5+ years highly skilled Data Scientist, responsible for designing, developing, and maintaining large-scale data processing systems using cutting-edge technologies like Spark Streaming, Kafka, or similar technologies.
The ideal candidate will have a strong background in object-oriented programming, data architecture, and cloud-based data management.

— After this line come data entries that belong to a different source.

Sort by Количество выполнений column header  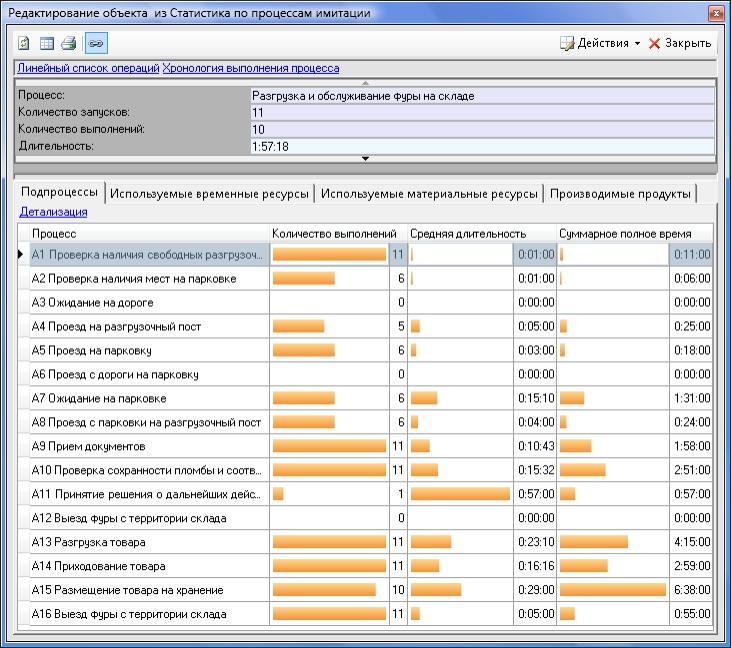(334, 233)
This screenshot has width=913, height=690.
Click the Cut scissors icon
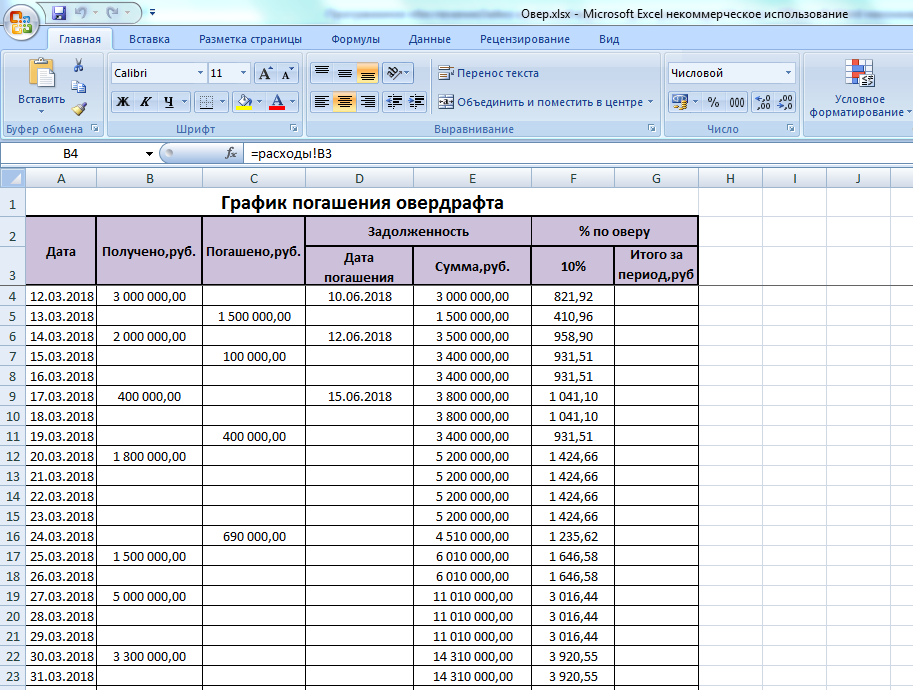click(x=79, y=66)
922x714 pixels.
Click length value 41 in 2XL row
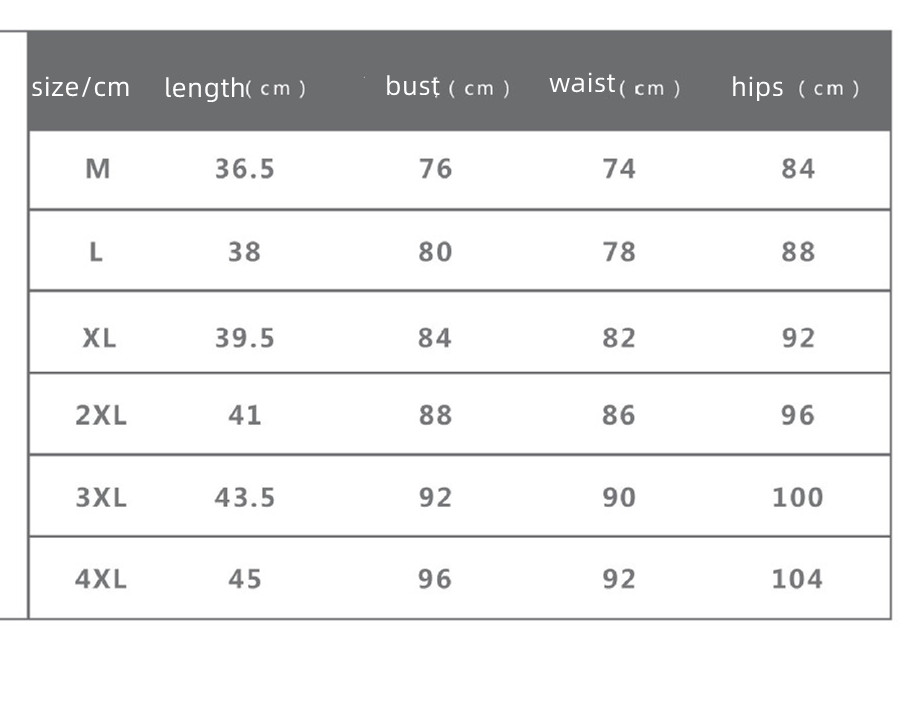[x=244, y=415]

The successful candidate will work closely with cross-functional teams to deliver complex data projects.
Your role:
Implement Real-time Data Processing Solutions: Design, develop, and deploy real-time data processing solutions using Spark Streaming and/or Kafka to handle high-volume, high-velocity data streams.
Stream Processing Frameworks: Ability to develop / work on / maintain a near real-time stream processing frameworks to handle high-volume, high-velocity data streams, leveraging Spark Streaming and/or Kafka.
Advanced Data Storage: Knowledge of advanced data storage formats like Apache Hudi or Apache Iceberg to optimize data storage, management, and retrieval.
Code Quality and Maintainability: Develop and maintain high-quality, maintainable code using object-oriented programming principles, ensuring scalability, efficiency, and reliability.
ETL Process Design and Implementation: Experience with designing and implementing ETL (Extract, Transform, Load) processes managing data pipelines, data transformation, and data loading.
Collaboration and Communication: Collaborate with cross-functional teams, including data engineering, data analytics, software developers, testers, cloud architects and business stakeholders to deliver complex data projects, ensuring alignment with business objectives and technical requirements.
Data Architecture and Security: Participate in designing and implementing data architectures, ensuring data security, governance, and compliance with organizational standards.
What we need:
masters or Ph.D. in Computer Science, Statistics, Mathematics, or related fields.
5+ years of experience in data science, data engineering, or related fields.
Strong expertise in Spark Streaming and/or Kafka
Hands on knowledge of Apache Hudi, Apache Iceberg, and AWS Glue.
Very good proficiency in object-oriented programming languages (Java, Scala, Python).
Experience with cloud-based data management (AWS, GCP, Azure).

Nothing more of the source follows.